Check every line below for the string "item". Copy the ones that have it.
[DATASET CONTENT]
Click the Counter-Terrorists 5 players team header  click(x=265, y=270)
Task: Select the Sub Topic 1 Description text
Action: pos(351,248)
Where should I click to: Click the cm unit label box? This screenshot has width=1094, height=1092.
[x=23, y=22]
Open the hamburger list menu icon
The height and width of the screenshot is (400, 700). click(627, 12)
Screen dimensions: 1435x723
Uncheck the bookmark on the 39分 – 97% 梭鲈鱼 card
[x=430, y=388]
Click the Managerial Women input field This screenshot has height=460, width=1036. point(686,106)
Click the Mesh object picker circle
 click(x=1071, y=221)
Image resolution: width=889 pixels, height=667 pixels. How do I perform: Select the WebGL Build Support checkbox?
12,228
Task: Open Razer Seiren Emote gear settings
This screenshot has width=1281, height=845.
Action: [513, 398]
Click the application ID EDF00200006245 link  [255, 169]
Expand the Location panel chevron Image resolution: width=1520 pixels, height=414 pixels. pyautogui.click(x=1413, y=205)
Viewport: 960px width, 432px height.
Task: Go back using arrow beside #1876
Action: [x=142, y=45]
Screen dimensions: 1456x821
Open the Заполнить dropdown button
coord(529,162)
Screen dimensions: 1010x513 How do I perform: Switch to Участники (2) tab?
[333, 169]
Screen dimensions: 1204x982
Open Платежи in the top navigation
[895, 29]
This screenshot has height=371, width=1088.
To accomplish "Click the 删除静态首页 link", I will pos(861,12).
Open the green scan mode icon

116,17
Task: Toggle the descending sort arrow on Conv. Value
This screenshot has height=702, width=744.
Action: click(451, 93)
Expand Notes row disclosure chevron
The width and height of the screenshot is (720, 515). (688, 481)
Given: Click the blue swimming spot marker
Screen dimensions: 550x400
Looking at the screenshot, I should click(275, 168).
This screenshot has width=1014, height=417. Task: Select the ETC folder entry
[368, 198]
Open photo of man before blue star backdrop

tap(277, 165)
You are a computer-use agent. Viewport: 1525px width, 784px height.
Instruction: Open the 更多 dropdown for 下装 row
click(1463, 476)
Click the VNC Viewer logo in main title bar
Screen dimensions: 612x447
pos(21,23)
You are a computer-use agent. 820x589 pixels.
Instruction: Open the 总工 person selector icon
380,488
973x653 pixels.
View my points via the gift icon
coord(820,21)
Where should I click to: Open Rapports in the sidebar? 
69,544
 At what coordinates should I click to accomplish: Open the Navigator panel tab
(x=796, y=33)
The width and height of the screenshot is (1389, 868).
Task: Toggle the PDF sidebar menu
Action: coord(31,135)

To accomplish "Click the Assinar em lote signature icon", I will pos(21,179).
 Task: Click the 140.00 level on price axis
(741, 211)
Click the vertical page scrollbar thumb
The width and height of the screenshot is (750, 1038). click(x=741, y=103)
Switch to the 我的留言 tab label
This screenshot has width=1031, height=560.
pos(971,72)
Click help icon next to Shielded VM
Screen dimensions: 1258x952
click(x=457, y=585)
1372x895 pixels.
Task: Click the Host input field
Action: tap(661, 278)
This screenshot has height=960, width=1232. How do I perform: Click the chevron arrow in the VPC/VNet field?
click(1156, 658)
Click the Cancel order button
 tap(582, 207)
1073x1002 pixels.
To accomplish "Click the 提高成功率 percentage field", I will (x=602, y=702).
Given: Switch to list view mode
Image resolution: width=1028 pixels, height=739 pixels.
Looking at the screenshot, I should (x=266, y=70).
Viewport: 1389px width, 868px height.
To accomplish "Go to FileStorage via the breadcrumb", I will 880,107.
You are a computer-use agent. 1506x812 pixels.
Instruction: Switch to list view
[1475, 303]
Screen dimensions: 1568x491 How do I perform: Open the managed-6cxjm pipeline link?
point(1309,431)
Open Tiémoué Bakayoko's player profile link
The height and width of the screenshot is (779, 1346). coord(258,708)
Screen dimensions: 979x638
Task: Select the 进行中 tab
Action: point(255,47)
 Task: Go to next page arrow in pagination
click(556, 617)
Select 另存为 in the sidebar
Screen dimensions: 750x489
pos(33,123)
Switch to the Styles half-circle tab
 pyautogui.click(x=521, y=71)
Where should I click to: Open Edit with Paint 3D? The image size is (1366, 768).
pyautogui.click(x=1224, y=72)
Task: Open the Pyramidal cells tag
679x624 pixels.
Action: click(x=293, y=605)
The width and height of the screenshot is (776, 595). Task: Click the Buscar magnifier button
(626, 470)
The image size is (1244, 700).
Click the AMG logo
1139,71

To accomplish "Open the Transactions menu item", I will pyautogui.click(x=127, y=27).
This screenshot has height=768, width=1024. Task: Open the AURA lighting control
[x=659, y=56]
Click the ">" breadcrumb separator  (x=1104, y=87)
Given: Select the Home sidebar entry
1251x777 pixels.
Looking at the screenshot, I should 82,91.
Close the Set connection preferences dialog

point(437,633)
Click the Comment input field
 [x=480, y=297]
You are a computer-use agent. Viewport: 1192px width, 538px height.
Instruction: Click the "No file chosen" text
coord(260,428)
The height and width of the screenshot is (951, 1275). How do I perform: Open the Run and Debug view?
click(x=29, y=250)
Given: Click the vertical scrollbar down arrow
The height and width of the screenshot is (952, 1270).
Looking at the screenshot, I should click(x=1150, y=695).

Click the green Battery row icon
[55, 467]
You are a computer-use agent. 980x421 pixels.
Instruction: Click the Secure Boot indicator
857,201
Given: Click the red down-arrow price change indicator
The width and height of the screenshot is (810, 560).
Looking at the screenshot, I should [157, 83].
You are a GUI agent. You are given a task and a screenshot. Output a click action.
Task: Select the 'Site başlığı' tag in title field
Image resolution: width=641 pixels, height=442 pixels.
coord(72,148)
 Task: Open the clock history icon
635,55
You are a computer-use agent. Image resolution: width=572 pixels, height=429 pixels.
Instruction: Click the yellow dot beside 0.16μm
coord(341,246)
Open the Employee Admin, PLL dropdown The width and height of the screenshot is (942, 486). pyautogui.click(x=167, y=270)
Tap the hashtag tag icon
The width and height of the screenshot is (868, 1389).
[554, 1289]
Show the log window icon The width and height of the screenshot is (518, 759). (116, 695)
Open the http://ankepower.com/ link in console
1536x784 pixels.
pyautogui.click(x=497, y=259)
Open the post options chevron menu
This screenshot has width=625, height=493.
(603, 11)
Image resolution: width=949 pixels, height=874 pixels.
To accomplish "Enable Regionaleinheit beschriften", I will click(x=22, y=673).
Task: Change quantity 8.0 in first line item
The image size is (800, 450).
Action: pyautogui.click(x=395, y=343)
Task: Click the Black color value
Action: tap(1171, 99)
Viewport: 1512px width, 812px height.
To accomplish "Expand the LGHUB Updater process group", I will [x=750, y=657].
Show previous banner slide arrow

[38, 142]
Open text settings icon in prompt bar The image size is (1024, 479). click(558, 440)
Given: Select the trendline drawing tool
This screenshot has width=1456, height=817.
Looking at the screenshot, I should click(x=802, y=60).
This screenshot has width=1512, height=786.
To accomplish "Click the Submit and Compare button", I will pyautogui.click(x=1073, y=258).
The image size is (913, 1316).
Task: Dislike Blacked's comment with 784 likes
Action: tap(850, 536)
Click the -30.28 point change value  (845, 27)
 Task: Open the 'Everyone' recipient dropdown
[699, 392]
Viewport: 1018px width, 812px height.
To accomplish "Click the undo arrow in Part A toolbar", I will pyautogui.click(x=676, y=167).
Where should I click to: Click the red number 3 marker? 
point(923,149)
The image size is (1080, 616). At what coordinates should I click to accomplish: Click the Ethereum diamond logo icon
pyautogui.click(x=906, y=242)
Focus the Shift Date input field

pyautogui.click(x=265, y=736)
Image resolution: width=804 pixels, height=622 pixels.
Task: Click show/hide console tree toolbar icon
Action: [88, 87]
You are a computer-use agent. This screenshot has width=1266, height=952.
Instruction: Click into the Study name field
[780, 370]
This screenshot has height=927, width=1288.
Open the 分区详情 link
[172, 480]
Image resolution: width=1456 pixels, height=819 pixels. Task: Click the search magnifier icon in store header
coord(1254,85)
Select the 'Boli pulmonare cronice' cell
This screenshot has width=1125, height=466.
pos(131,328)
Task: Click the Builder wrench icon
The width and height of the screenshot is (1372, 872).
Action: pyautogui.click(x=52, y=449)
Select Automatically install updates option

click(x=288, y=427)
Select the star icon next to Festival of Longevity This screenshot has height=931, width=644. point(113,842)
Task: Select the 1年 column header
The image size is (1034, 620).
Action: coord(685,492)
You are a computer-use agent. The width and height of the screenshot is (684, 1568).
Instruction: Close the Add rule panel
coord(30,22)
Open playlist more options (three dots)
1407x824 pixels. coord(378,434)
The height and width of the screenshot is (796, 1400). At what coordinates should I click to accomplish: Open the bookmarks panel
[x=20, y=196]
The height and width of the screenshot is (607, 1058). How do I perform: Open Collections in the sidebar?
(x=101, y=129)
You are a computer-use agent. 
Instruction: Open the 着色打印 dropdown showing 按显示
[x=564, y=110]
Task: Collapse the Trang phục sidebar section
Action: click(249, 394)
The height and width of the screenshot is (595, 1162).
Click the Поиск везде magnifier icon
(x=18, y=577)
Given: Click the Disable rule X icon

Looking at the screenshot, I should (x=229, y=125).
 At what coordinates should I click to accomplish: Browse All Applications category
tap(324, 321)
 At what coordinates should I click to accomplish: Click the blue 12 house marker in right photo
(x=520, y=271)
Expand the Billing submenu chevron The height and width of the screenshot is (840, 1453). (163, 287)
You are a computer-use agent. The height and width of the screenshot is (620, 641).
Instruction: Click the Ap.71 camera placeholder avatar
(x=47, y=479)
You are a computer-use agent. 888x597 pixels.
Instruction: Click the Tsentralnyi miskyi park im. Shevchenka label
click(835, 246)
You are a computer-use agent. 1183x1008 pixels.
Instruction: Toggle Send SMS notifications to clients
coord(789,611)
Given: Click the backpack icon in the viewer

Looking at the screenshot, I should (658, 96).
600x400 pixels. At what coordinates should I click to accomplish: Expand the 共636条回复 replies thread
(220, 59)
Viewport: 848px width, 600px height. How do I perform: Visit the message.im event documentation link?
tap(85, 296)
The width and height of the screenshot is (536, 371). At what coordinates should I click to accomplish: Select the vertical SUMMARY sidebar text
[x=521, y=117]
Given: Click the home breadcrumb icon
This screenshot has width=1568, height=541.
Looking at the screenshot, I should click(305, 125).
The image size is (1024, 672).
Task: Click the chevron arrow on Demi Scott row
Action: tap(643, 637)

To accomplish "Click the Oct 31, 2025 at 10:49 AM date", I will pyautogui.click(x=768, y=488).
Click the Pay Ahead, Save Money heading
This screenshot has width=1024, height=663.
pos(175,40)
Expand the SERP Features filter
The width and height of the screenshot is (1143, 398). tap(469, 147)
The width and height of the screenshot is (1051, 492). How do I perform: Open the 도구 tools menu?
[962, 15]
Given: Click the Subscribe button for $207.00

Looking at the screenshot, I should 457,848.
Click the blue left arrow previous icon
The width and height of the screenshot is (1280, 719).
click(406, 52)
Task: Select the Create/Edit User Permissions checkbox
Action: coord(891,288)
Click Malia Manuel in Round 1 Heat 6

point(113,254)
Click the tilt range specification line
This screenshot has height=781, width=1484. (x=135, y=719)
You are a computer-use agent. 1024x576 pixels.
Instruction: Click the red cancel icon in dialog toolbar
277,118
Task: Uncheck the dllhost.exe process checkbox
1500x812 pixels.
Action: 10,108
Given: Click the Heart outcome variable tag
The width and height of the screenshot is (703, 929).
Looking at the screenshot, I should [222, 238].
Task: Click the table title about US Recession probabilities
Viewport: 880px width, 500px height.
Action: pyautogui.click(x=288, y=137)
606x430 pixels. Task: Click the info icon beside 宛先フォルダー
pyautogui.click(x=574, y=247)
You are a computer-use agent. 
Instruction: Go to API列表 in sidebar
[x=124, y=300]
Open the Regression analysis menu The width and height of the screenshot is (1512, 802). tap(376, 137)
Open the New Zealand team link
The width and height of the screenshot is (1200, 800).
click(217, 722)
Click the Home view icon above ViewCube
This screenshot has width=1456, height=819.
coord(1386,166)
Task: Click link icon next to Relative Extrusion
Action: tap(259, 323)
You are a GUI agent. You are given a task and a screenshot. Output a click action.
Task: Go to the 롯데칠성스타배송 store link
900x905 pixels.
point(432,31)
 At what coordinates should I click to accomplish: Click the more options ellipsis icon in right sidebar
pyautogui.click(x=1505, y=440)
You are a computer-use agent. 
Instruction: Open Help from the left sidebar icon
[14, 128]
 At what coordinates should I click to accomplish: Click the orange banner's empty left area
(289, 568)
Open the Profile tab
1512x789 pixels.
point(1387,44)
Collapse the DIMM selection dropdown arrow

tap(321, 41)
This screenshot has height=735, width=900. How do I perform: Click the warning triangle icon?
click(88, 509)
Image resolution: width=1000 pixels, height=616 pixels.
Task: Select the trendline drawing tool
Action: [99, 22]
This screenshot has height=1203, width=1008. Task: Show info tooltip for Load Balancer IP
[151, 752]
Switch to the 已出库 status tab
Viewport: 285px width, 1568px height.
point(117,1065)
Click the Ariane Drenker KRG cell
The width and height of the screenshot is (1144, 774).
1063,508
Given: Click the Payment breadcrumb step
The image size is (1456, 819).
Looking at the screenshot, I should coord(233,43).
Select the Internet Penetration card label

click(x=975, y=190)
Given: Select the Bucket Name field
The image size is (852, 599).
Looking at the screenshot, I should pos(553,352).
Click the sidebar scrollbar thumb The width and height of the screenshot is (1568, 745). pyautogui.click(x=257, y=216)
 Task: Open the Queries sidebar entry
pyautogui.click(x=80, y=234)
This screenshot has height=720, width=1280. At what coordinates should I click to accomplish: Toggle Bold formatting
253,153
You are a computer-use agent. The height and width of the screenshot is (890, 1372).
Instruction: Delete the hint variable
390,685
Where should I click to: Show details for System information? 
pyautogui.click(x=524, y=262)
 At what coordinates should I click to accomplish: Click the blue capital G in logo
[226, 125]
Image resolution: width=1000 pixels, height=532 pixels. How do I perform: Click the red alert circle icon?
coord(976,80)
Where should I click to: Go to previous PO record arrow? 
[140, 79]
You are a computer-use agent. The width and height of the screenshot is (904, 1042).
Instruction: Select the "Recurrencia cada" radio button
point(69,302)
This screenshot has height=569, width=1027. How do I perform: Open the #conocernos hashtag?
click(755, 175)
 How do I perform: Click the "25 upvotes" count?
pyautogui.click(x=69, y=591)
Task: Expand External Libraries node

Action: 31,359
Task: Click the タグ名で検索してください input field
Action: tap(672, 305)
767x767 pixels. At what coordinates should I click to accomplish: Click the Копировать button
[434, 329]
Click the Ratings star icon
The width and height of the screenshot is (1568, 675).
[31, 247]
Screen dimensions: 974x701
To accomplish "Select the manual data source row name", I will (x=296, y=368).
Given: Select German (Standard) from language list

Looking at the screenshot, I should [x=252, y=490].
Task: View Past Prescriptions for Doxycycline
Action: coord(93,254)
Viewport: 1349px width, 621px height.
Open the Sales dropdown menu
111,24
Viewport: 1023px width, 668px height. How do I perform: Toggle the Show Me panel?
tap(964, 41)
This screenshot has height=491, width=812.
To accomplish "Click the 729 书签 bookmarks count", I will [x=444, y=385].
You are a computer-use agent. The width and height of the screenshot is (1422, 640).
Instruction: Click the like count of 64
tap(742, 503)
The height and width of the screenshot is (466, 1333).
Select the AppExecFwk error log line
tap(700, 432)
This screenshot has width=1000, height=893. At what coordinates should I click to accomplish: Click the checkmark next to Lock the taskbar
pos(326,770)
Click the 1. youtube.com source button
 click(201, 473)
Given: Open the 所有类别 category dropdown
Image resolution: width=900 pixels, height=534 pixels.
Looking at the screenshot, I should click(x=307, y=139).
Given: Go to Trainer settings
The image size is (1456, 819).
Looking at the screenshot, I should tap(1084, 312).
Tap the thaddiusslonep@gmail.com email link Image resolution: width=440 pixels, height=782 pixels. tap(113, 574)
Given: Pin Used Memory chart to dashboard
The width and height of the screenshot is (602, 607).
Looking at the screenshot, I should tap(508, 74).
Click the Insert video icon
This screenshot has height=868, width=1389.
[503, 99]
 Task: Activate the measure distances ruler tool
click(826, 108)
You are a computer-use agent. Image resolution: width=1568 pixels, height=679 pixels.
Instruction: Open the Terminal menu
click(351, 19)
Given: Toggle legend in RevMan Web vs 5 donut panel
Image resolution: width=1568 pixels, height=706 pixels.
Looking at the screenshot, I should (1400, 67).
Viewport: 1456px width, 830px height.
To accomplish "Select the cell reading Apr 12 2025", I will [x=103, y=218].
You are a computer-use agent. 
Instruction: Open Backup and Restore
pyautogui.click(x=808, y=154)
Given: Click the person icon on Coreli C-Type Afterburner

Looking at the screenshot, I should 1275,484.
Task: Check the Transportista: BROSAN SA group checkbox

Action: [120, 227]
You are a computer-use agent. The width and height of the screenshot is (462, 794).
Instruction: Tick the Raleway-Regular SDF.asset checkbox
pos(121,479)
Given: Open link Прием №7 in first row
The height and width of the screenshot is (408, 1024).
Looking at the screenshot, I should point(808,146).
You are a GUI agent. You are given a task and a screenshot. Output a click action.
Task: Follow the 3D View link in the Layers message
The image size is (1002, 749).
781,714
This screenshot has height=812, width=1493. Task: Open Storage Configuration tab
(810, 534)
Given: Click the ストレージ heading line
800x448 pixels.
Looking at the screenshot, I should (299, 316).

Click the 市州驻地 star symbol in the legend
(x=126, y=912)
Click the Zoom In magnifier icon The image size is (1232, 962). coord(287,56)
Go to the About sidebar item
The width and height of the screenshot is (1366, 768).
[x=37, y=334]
[/DATASET CONTENT]
ANSWER BELOW —
To accomplish "Open the Transactions menu item", I will pyautogui.click(x=127, y=27).
Task: Change quantity 8.0 in first line item
Go to the About sidebar item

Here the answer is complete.